■ Problemas y tareas
(a) ¿Cuánto cuesta por persona la cuota turística según el relato del viaje en bus al mirador de los cóndores?
(b) Extiende el relato del viaje en bus al mirador de los cóndores a partir de su última oración.
--- Fragmento proporcionado ---
El motor del bus rugía y la caja de cambios no soportaba la tercera velocidad, mientras que iban quedando atrás algunos pueblos como Yanque y Pinchollo, con sus respectivas iglesias de sillar y adobe y casitas de techos de calamina desperdigadas alrededor de pequeñas y acogedoras plazuelas. El sol quemaba pero los cielos lucían parcialmente nublados, como diría el antiguo ‘Hombre del Tiempo’ peruano.
Cuando faltaba media hora para llegar al mirador de los cóndores, y mientras el nerviosismo de Nancy Orias se acrecentaba, algunos ruteros que no consiguieron asiento decidieron echarse sobre sus colchas en el pasillo del bus. Dos españoles se colocaron en una posición extraña y comprometedora y yo pensé que la Ruta Inka acepta la libertad de géneros, aunque tal vez sólo fue una impresión.
Nos detenemos en una garita y la administradora del lugar nos pide cinco pasaportes en garantía para poder ingresar sin tener que cancelar la cuota turística (10 dólares por persona). Me ofrezco, entrego el mío y sólo espero que me lo devuelvan al retorno. La marcha continúa y esta vez el cañón es tan profundo que no puedo ver el fondo. Si el bus volcara, nadie lo contaría. Ni los cóndores.
--- Datos en estudio ---
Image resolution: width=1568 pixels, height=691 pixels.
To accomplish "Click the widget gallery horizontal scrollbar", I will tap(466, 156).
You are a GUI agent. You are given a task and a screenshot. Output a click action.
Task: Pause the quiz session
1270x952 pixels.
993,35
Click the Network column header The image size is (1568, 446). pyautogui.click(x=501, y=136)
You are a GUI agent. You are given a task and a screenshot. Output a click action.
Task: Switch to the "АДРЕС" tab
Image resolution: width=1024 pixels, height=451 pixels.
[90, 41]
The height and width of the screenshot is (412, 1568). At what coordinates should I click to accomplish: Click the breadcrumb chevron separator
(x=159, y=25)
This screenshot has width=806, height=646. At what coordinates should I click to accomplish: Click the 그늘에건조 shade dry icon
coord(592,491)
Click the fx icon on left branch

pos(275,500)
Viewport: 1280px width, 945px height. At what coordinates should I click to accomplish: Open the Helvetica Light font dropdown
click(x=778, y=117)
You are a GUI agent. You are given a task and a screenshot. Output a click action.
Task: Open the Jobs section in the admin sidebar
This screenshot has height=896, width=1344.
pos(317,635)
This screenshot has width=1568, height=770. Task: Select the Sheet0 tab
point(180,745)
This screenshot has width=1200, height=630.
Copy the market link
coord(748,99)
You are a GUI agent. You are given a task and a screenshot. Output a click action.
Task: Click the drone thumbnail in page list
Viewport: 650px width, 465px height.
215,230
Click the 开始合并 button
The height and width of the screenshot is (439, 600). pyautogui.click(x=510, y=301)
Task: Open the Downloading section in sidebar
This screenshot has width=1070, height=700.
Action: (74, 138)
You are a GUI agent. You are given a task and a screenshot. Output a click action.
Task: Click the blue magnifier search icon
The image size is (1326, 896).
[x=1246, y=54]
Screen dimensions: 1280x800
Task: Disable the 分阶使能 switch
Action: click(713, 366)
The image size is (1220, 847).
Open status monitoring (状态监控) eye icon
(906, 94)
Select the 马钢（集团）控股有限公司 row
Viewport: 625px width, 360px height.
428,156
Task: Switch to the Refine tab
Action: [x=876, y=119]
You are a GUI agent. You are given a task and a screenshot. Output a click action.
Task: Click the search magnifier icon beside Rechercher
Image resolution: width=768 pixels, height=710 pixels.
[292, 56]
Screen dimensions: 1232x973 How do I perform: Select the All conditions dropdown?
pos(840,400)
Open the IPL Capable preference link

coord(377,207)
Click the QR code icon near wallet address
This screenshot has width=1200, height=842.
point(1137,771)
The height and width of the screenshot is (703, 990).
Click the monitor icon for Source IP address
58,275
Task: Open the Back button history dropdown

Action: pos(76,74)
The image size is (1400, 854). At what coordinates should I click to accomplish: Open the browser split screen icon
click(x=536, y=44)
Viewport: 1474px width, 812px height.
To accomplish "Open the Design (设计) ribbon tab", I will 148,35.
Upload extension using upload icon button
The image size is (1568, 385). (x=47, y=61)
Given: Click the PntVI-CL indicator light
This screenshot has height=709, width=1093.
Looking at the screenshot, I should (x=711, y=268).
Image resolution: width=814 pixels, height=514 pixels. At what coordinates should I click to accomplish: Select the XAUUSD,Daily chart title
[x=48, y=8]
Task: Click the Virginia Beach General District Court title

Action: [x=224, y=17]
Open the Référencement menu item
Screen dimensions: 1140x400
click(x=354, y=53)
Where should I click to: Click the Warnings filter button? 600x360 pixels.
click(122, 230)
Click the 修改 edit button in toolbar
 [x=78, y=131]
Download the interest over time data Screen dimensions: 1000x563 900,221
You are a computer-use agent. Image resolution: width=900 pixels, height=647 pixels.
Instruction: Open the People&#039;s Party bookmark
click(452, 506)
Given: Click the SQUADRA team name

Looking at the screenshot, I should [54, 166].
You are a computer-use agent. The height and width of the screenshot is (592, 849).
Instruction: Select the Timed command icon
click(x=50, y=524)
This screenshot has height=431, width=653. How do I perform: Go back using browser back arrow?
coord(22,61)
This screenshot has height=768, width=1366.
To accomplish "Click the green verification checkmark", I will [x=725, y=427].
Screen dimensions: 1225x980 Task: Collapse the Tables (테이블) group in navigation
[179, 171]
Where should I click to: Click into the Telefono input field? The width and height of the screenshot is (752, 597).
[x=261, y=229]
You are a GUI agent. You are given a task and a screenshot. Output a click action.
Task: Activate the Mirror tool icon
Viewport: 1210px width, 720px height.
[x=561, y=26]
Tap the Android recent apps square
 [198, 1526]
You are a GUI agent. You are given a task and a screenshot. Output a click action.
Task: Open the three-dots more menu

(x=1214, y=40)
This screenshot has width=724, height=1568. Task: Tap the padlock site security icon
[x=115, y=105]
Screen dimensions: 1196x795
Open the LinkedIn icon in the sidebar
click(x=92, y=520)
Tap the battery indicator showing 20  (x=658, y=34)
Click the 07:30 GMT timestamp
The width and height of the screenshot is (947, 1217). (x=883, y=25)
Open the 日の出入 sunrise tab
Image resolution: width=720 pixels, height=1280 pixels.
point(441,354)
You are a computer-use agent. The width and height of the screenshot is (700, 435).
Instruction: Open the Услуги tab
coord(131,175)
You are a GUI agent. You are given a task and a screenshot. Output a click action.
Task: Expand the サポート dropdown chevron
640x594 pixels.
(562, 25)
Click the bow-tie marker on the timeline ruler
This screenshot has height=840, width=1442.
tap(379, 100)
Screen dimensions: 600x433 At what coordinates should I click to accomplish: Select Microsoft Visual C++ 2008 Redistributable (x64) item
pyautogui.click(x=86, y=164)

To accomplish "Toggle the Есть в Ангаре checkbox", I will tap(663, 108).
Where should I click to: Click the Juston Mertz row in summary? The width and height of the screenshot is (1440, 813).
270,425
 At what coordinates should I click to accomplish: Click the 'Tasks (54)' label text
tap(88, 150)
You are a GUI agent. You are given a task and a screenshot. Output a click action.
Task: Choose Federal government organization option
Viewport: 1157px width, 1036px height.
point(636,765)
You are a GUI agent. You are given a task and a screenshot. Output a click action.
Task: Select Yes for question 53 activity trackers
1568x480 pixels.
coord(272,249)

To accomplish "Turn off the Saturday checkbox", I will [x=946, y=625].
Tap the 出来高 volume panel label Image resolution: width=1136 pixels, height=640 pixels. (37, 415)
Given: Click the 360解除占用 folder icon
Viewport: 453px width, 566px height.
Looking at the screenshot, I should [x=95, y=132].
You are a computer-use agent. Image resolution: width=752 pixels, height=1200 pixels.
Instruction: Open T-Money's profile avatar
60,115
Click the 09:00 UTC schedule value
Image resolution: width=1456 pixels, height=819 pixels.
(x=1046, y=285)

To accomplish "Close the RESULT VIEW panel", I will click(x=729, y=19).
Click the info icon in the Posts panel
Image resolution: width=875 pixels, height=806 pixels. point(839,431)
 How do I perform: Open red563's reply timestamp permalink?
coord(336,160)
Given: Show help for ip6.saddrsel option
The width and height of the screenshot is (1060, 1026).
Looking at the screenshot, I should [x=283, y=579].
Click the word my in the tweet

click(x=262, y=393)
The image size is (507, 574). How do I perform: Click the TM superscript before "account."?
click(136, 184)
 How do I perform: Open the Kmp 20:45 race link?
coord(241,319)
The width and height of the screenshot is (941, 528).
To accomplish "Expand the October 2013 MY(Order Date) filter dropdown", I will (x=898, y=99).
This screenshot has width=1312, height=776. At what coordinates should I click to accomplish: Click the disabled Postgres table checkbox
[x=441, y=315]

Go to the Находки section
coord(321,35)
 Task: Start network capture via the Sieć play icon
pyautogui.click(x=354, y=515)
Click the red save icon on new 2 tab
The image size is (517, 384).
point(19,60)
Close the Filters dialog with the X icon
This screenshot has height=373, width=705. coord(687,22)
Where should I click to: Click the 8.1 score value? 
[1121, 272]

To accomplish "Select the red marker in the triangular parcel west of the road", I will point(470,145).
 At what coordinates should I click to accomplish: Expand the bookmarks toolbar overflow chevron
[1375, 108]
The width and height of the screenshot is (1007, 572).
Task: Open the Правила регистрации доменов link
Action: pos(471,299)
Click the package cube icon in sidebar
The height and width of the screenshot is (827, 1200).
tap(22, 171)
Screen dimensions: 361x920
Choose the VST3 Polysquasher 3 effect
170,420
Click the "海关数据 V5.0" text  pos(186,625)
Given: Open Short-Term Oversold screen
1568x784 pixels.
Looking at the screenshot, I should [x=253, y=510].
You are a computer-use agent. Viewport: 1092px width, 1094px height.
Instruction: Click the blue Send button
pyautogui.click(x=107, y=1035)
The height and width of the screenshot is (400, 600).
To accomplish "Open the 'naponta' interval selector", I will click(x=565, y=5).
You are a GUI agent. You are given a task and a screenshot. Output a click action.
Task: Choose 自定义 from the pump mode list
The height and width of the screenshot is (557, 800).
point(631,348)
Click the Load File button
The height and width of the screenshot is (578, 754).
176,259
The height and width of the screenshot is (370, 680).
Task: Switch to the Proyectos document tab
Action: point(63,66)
---
■ Tareas resueltas
(a) Cuesta 10 dólares por persona.

(b)
Por fin llegamos a un parqueo donde hay decenas de buses turísticos. Expedicionarios de todo el mundo también esperan el vuelo de los cóndores y todos tienen un guía. Dos miradores alojan a los turistas que miran el cielo a la espera de la gran ave, reina de estos parajes. De fondo se observan montañas rocosas y algunos picos nevados. Nadie hace bulla. El viento sopla fuerte y frío. De pronto, cuando sólo habían transcurrido cinco minutos desde nuestra llegada, un cóndor negro con la parte superior de las alas y el pescuezo pintados de blanco hace su aparición triunfal ante un público que no aplaude pero sí fotografía y filma sin miramientos.
La primera ave es seguida por otras tres y la euforia se desata. Nancy Orias luce aturdida y dispara fotos y más fotos. “¡Bien, ahora sí que se acabe la ruta, ya estoy más que satisfecha!”, bromea y da un brinco de satisfacción con los puños cerrados.
Por un momento me dio la impresión de que los cóndores sólo esperaban la llegada de los turistas para salir a vernos, y que mientras nosotros los fotografiábamos, ellos nos observaban desde lo alto embelezados, captando imágenes con sus inmensos ojos y no con equipos artificiales como los nuestros.
Los cóndores que nos visitan (o que nosotros visitamos) son actores. Vuelan en círculos sobre nuestras cabezas, aletean, se posan en piedras y por momentos desaparecen entre los cerros para retornar y seguir satisfaciendo a sus espectadores. El ambiente de paz que se vive es indescriptible, y a nadie le importa quién está a su costado. Aquí, en estas alturas arequipeñas, sólo hay ojos para el ave más grande del mundo, que con las alas extendidas puede medir más de tres metros.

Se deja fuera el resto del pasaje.